Contents:
Introduction
Leak Checking
XP Functionality
Enabling
Stack Traces
Vista/7 Upgrades
HEAP_DEBUGGING_INFORMATION
How it works
Stack Collection
Leak Checking
Fallabilities
Wrap up
Introduction
The heap manager, every program uses it. Whether hidden behind the CRT, COM, OLE, or the crusty old Local/GlobalAlloc, it’s at the centre of the vast majority of memory related operations. Dealing out memory and reclaiming it are no doubt its most common utilities but it has a few more tricks up its sleeve; some well known, some less so. In this part, the operation of the leak checking facility will be investigated including how to use it, how it works and how its evolved.
Leak Checking – XP Functionality
Enabling
If you were paying attention to MSDN or the DDK when XP was released, you’ll have come across the description of the ShutdownFlags registry value for the infamous Image File Execution Options registry key. I say this because the only useful mention of this value and its purpose has been removed from MSDN despite still being relevant [1]. In an IFEO entry for a program [2], the value and its data enable certain tasks to be performed during clean process termination. The value currently has two modes of operation providing the first line of attack in heap leak checking. Setting it to a data of 1 invokes the leak checking code in ntdll and, by default, produces debugger output like the following when the process shuts down.

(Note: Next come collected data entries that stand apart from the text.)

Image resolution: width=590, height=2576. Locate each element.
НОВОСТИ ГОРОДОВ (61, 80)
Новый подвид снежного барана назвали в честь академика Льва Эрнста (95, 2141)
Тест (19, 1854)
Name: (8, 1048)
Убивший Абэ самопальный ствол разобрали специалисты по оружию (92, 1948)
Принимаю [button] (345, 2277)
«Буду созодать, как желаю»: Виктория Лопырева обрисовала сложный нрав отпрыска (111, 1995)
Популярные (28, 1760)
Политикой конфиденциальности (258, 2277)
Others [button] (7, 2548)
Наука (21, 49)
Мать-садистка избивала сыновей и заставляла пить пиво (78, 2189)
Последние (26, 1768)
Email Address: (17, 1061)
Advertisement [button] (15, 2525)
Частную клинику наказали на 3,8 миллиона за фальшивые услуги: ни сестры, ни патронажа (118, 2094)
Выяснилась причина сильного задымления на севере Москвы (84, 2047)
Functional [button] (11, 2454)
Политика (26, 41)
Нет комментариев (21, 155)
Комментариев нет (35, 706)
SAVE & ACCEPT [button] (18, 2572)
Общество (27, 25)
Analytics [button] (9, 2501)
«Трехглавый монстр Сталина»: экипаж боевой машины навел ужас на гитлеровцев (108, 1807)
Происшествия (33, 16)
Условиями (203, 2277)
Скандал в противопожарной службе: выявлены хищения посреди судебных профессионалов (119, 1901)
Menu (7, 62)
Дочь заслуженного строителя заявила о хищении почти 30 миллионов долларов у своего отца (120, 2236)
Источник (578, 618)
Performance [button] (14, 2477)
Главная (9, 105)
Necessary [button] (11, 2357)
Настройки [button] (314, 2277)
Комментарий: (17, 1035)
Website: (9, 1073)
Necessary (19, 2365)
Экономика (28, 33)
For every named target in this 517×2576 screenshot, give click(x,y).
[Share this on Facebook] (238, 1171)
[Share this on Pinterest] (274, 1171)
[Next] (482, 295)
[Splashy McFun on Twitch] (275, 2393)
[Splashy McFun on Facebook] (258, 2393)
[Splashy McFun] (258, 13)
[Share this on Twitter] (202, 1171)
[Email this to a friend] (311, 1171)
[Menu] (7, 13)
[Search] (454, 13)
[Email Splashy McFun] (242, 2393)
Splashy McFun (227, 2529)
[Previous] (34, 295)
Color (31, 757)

HEAP[app.exe]: Inspecting leaks at process shutdown ... Entry User Heap Size Req.Size Flags ------------------------------------------------------------ 0016FC98 0016FCA0 00160000 624c8 00000020 busy extra fill user_flag 00172500 00172508 00160000 58 00000050 busy 005525B0 005525B8 00550000 88 00000080 busy HEAP[app.exe]: 3 leaks detected.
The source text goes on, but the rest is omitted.